Task brief: Below are entries; copy exactly the lines from the one with "You are a computer-use agent. The" through the one with "Given: Click the green chart point marker", both included, and leave out the rest.

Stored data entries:

--- START ---

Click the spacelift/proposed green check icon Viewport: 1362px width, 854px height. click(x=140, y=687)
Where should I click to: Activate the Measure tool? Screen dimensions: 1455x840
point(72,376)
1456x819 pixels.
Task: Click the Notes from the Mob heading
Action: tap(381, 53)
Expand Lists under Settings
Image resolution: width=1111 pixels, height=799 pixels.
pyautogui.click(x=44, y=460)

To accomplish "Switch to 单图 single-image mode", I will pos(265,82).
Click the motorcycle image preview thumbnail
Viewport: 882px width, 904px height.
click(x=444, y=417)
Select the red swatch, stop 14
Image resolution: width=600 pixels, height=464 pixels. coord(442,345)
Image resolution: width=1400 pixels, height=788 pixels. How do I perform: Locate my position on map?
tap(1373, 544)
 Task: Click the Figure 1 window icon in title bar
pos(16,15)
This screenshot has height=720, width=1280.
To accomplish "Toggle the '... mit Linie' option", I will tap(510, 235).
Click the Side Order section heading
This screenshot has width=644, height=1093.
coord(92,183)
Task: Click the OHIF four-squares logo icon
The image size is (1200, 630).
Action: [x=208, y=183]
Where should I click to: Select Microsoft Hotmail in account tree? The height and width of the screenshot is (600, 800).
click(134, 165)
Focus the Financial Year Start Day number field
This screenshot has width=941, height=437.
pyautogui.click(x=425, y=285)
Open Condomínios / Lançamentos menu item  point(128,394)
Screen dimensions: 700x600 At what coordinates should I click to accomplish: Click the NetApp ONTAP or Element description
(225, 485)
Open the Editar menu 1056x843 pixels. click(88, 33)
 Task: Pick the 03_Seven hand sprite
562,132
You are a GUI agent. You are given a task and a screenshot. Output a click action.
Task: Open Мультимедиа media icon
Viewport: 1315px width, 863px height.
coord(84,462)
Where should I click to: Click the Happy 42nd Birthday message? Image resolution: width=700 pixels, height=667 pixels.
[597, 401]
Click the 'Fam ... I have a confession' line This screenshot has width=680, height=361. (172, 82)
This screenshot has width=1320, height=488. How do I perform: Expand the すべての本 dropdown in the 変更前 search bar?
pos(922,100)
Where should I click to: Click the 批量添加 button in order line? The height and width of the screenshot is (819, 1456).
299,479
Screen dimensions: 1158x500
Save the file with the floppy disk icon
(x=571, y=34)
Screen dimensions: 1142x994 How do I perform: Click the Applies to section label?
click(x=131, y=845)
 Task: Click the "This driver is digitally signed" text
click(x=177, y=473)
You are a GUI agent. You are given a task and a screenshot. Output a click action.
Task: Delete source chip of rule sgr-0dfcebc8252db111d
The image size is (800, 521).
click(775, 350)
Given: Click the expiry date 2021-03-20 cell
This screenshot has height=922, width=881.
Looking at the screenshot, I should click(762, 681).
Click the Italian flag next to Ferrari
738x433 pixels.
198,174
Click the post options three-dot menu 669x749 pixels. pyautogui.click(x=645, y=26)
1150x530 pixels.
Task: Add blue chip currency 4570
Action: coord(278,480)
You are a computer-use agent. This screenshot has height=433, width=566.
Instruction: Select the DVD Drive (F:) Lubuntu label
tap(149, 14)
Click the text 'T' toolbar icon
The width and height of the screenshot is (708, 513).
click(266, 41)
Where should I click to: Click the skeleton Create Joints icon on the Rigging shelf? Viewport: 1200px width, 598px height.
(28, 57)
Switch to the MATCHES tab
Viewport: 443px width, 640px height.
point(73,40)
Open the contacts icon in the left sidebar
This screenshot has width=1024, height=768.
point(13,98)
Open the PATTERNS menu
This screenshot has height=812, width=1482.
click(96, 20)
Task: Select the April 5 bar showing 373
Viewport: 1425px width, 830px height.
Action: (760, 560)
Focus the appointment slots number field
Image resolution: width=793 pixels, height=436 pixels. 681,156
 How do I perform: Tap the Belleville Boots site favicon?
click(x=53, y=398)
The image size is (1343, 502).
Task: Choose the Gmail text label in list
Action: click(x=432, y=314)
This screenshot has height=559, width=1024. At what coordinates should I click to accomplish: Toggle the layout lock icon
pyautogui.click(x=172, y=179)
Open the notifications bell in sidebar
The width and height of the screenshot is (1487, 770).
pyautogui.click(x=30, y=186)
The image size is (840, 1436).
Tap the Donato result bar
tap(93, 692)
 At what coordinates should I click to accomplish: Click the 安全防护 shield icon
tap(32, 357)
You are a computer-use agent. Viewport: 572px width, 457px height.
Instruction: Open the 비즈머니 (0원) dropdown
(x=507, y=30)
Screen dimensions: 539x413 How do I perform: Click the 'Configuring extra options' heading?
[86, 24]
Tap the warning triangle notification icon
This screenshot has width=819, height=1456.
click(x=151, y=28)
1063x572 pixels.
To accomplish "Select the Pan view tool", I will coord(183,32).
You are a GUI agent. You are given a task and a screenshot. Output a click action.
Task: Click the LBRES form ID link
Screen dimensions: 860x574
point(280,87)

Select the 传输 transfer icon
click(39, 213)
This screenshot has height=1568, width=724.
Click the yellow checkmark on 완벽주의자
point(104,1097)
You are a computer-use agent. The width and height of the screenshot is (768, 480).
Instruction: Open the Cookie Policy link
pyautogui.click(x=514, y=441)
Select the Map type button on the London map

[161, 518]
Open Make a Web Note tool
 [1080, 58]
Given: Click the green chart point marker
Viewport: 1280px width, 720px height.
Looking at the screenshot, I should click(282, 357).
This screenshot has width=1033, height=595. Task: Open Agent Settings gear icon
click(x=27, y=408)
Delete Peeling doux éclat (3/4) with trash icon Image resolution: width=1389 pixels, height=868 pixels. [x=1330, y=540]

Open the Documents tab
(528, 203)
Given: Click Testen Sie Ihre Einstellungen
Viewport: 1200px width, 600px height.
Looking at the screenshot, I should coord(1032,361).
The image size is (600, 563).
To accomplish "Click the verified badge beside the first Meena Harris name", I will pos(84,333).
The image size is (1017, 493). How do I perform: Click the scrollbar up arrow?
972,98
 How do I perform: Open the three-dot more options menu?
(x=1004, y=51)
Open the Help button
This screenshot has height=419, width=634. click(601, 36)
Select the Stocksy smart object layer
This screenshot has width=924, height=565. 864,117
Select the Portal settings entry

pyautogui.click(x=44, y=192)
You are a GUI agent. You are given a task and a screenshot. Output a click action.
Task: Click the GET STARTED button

--- END ---

Exercise output:
You are a computer-use agent. The width and height of the screenshot is (768, 480).
Instruction: Open the Cookie Policy link
pyautogui.click(x=514, y=441)
Select the Map type button on the London map

[161, 518]
Open Make a Web Note tool
 [1080, 58]
Given: Click the green chart point marker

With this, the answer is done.